Butler’s previous highest steals average was 2.0 in 2017-18 with the Minnesota Timberwolves. The highest average by a Heat player was Dwyane Wade’s 2.19 in 2008-09, when he finished second in the NBA to Chris Paul’s 2.8 per game.

Butler went into the weekend as the Heat’s all-time leader in steals per game, at 1.92, with Sherman Douglas second, at 1.70, LeBron James third, at 1.66. Wade finished his Heat career averaging 1.57 per game.

For Butler, it has been a case of setting a tone from the outset, with a career-high seven steals on opening night, against the Orlando Magic on Dec. 23, the most ever in a Heat opener. He now has recorded at least 100 steals in eight consecutive seasons, tying James Harden’s longest active streak in the NBA, with Harden’s streak to end this season.
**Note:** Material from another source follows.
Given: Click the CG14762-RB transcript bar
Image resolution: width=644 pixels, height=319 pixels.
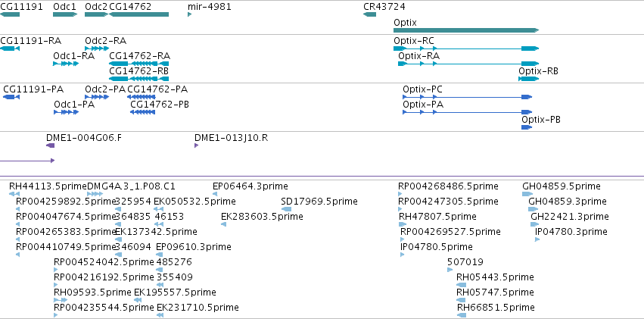Looking at the screenshot, I should [138, 79].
“You got to get in the passing lane, make their passes difficult, contest every shot,” Butler said.

No other Heat player entered the weekend close to any other statistical leadership, with the Heat’s closest in the other categories being Butler 26th in scoring, Bam Adebayo 15th in rebounding, Butler 10th in assists, Adebayo 12th in field-goal percentage, Duncan Robinson 39th in 3-point percentage, Butler 33rd in free-throw percentage, Adebayo 23rd in blocks and Butler 30th in minutes per game.

As for Butler, Spoelstra said in a typical season, the perspective might have been far different, particularly had it not been for the 10 games Butler missed due to NBA pandemic protocols.
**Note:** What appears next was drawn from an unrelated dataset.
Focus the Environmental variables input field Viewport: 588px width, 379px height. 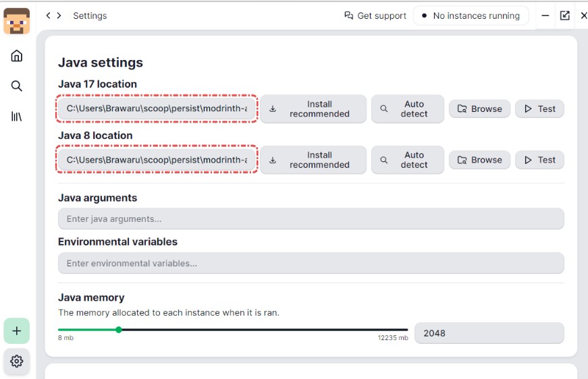[x=311, y=263]
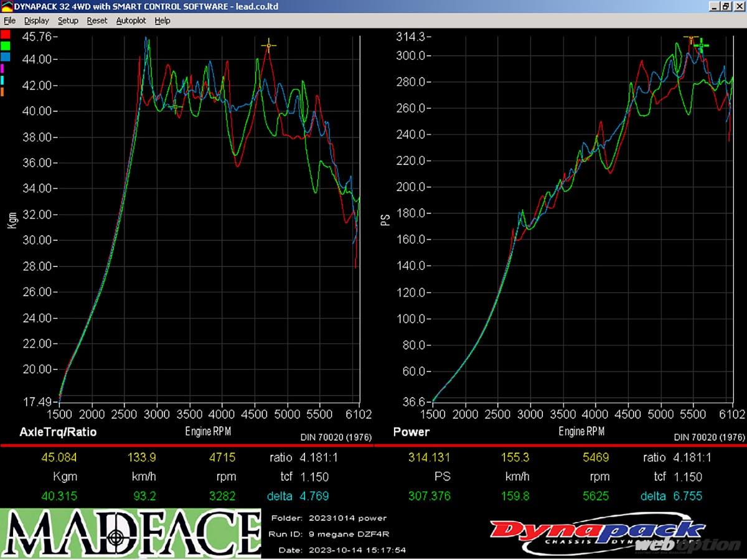Image resolution: width=747 pixels, height=560 pixels.
Task: Click the Power graph title label
Action: point(411,432)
“I think if we had a complete year and a full year and health and everything, yeah Jimmy Butler, in my mind, has to be in that conversation for MVP,” Spoelstra said. “I think his game is just continuing to grow. That’s as a winner, as a throwback player, a guy that really impacts the game on both ends of the court. He truly does. It’s not just talk.
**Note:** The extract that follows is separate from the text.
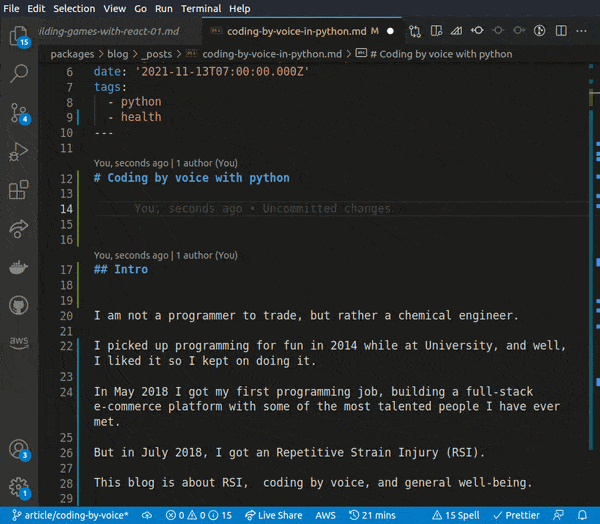Open Source Control view with 4 changes

(18, 112)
“He has as much of an impact on the defensive side as he does the offensive side.”

Work in progress

Added Friday as a developmental prospect, 7-foot Omer Yurtseven said his goal is to impress the Heat as a stretch big man.

“I evolved from what kind of player I was to what the league’s four and fives are demanded to do at this stage,” he said “I think I can stretch the floor and I can be helpful on that end. Also, I can defend and rebound. I showed it in the G League.”

The former North Carolina State and Georgetown center, who went undrafted last year, was in training camp with the Oklahoma City Thunder and then spent the G League season with their affiliate.

Yurtseven, 22, said he has been working with Heat video coordinator Dan Bisaccio, having gone through NBA protocol testing this past week.

He is playoff eligible, although not on the Heat’s weekend trip. He becomes the franchise’s first player to wear No. 77.

Current Heat centers Dewayne Dedmon and Nemanja Bjelica are on expiring contracts.